#### Selection

=======

Exploitation at Scale: Official Proof of Concept

To demonstrate the practical exploitability of this timing oracle, an official proof‑of‑concept has been released:

🔗 PoC Repository:
https://github.com/Christbowel/CVE-2026-25050

The PoC automates the timing attack by:

• iterating over large username / email wordlists,
• measuring and aggregating response times per entry,
• computing a confidence score for account validity,
• optionally randomizing requests to reduce detection,
• exporting results for offline analysis or reporting.

By averaging multiple measurements and applying simple statistical techniques, the PoC scales reliably to large datasets under typical network conditions.

Large‑Scale Attack Scenario

1. The attacker supplies a curated wordlist of candidate usernames.
2. The tool issues repeated authentication attempts using a fixed invalid password.
3. For each username, response time distributions are sampled and averaged.
4. Accounts are classified as valid when timing exceeds expected network jitter.

This approach enables efficient and reliable user enumeration, even against remote targets, as the PoC accounts for retries, jitter, and scan progression to ensure robustness.

Example usage:

python3 exploit.py \
  -u https://target.example.com \
  -w usernames.txt \
  --shuffle \
  --delay 30:120 \
  --json results.json

Screen POC

The generated results.json can then be used for reporting, analysis, or integration into further automated workflows.

Reliability of the Timing Oracle

To eliminate network noise and scheduler jitter, each username was tested multiple times and the mean response time was calculated.

=======

#### Record set
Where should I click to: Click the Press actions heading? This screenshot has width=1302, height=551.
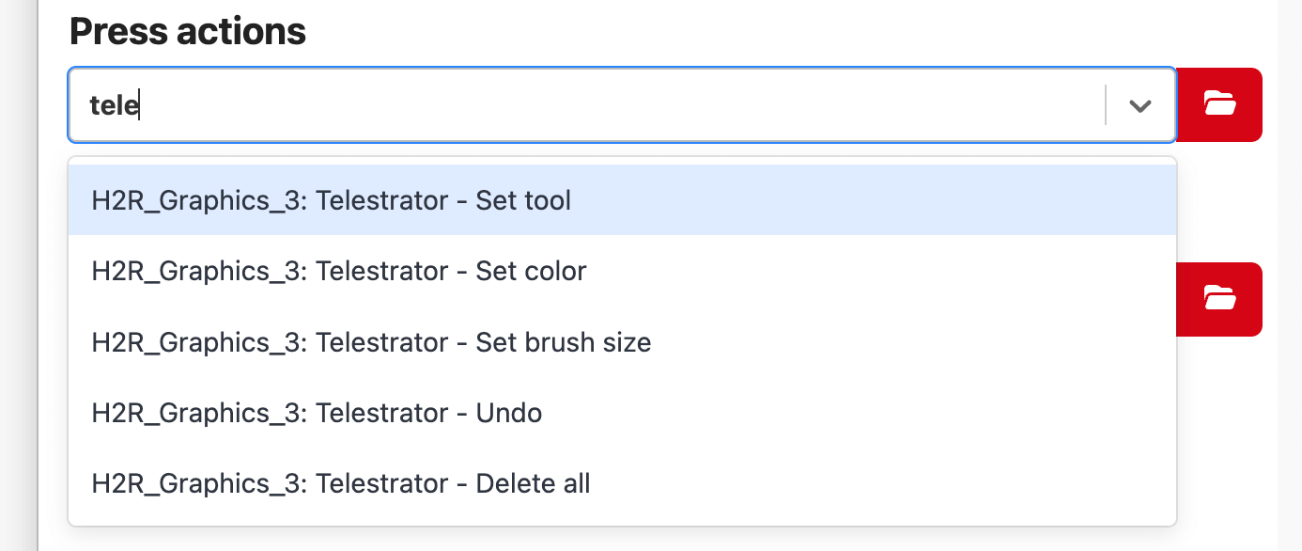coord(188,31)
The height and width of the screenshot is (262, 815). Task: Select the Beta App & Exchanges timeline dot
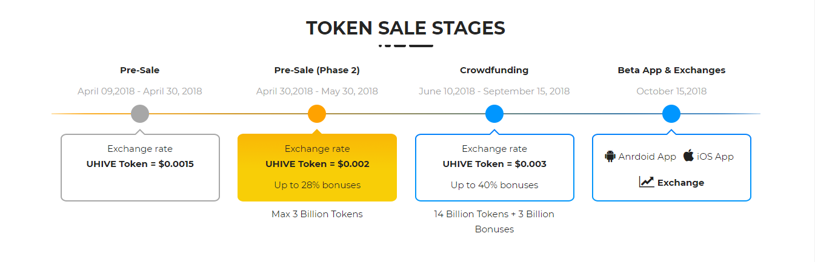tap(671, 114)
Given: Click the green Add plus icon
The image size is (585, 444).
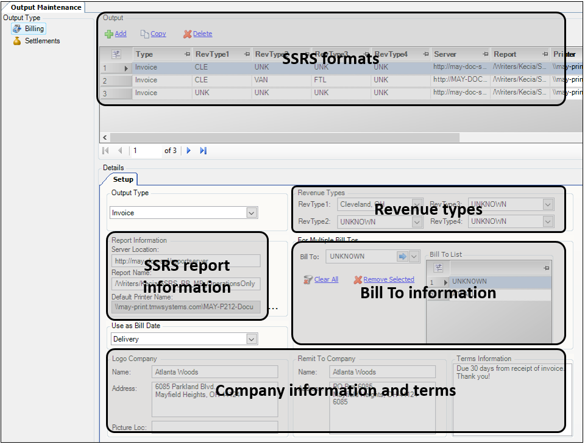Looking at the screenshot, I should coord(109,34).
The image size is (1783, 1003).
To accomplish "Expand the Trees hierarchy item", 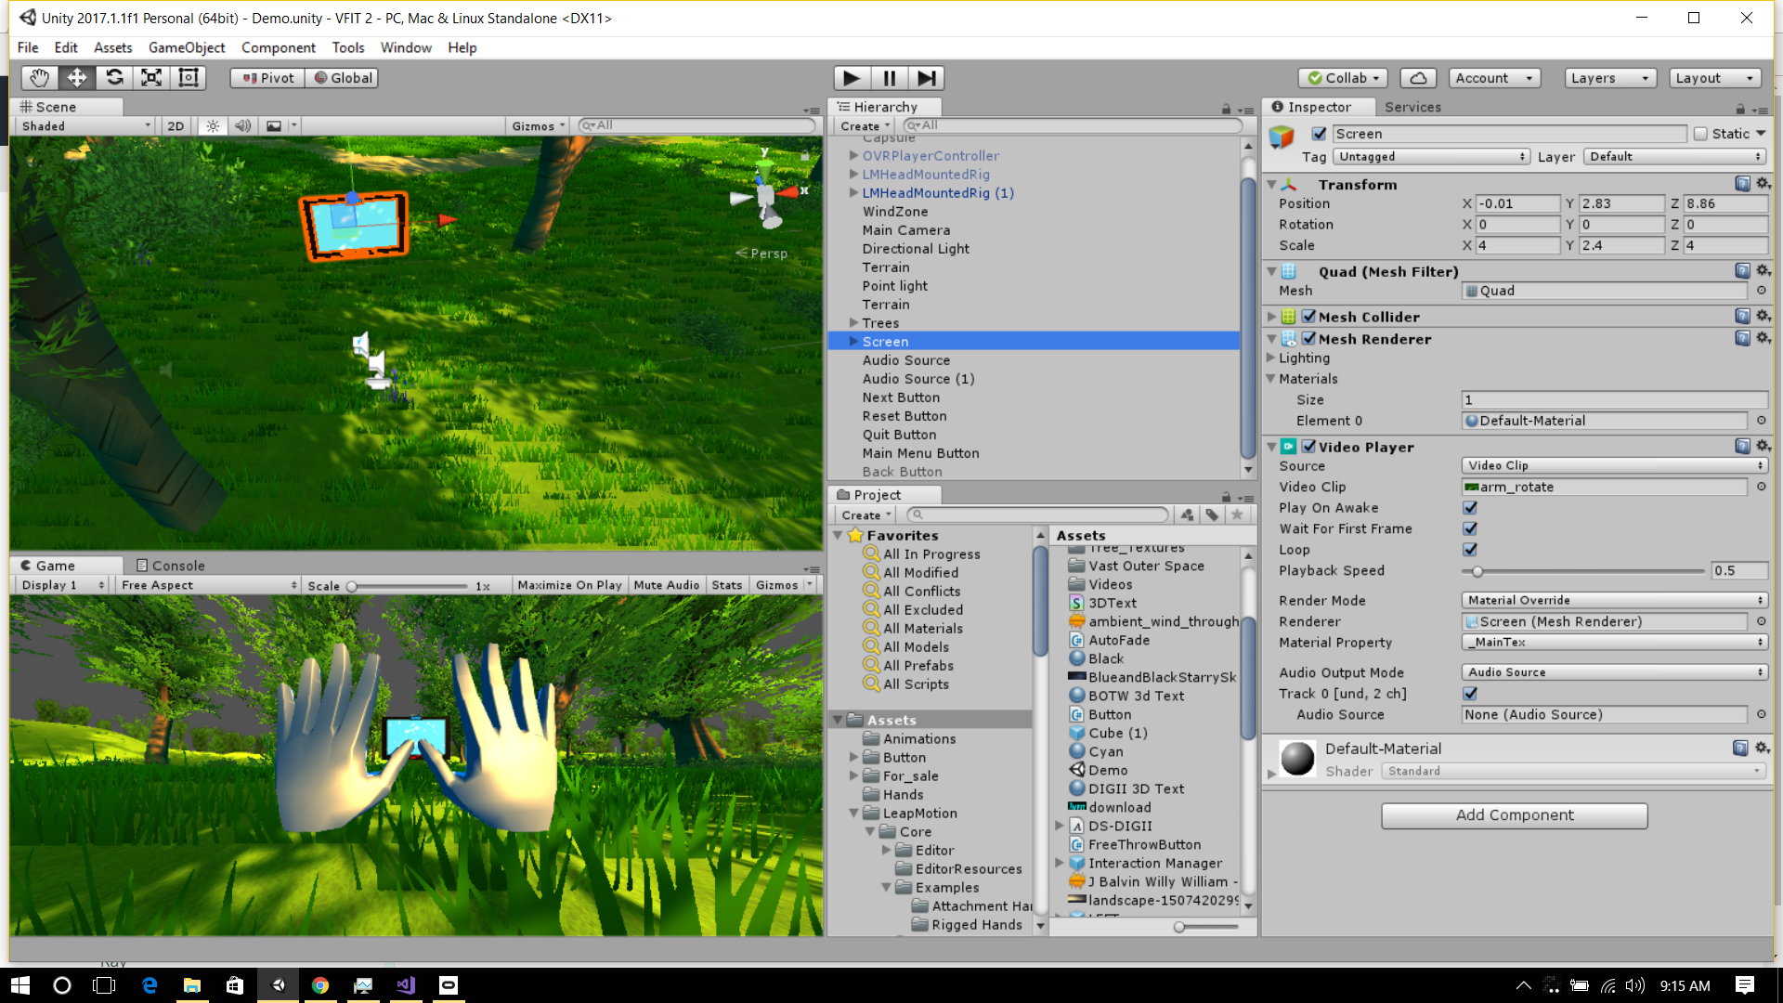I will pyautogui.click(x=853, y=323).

=======

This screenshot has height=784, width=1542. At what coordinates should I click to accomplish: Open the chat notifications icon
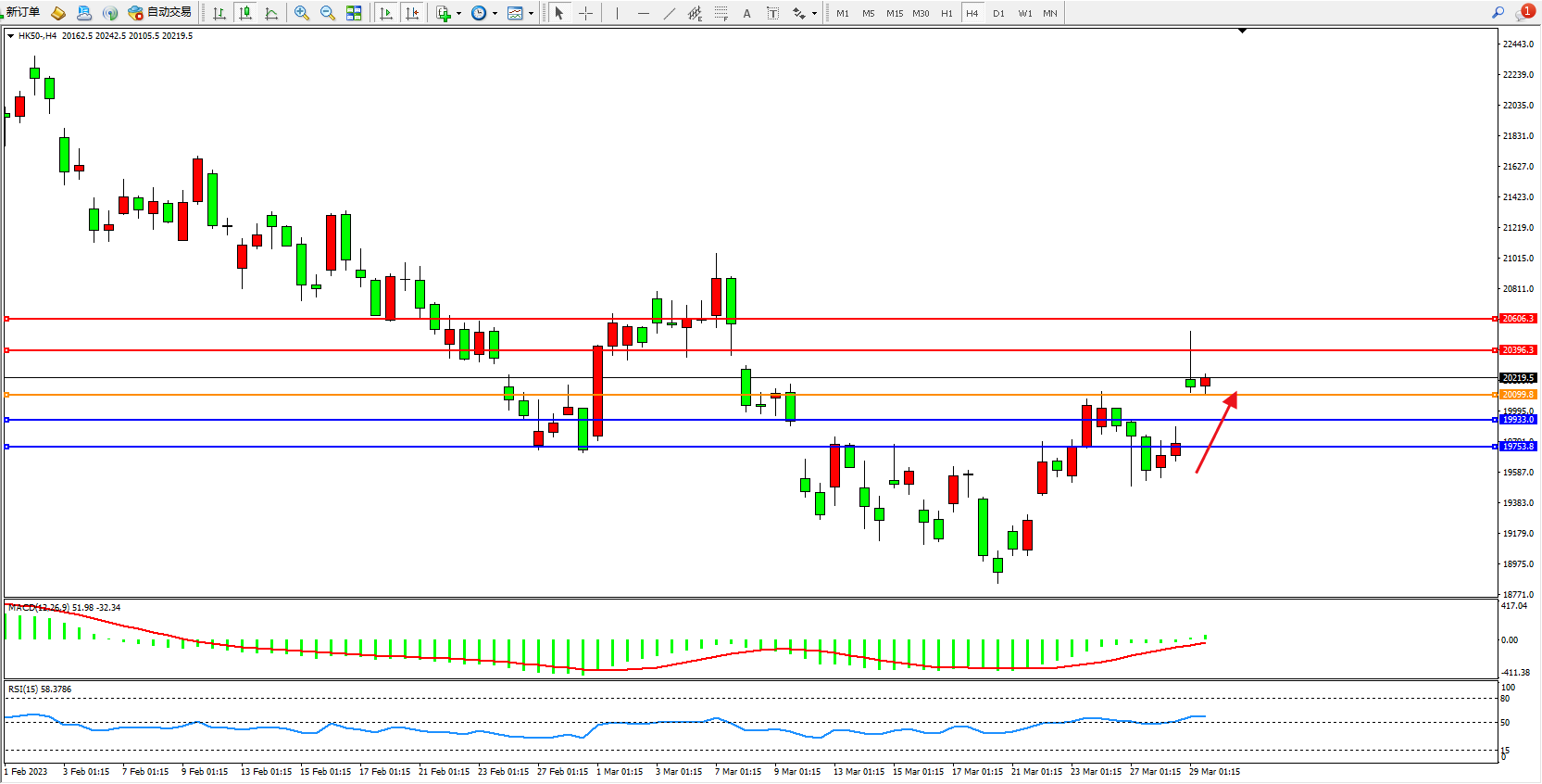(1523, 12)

=======

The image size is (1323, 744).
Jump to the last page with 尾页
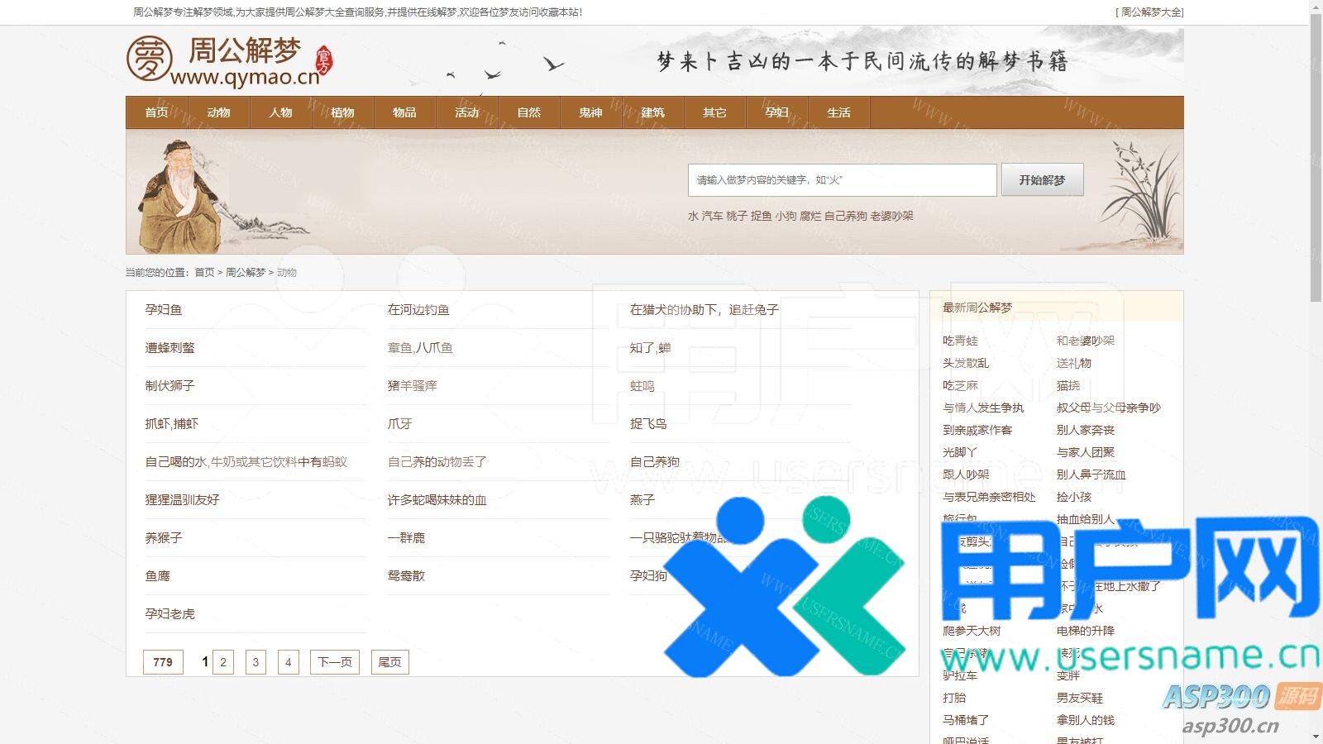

=======

#### Requirements
(a) Reproduce the proof-of-concept text from "1. The attacker" up to and including "to ensure robustness.", changing "jitter" to "variance".
(b) Which command-line options does the example usage in the proof-of-concept text pass to exploit.py?

#### Expected responses
(a)
1. The attacker supplies a curated wordlist of candidate usernames.
2. The tool issues repeated authentication attempts using a fixed invalid password.
3. For each username, response time distributions are sampled and averaged.
4. Accounts are classified as valid when timing exceeds expected network variance.

This approach enables efficient and reliable user enumeration, even against remote targets, as the PoC accounts for retries, variance, and scan progression to ensure robustness.

(b) -u, -w, --shuffle, --delay, --json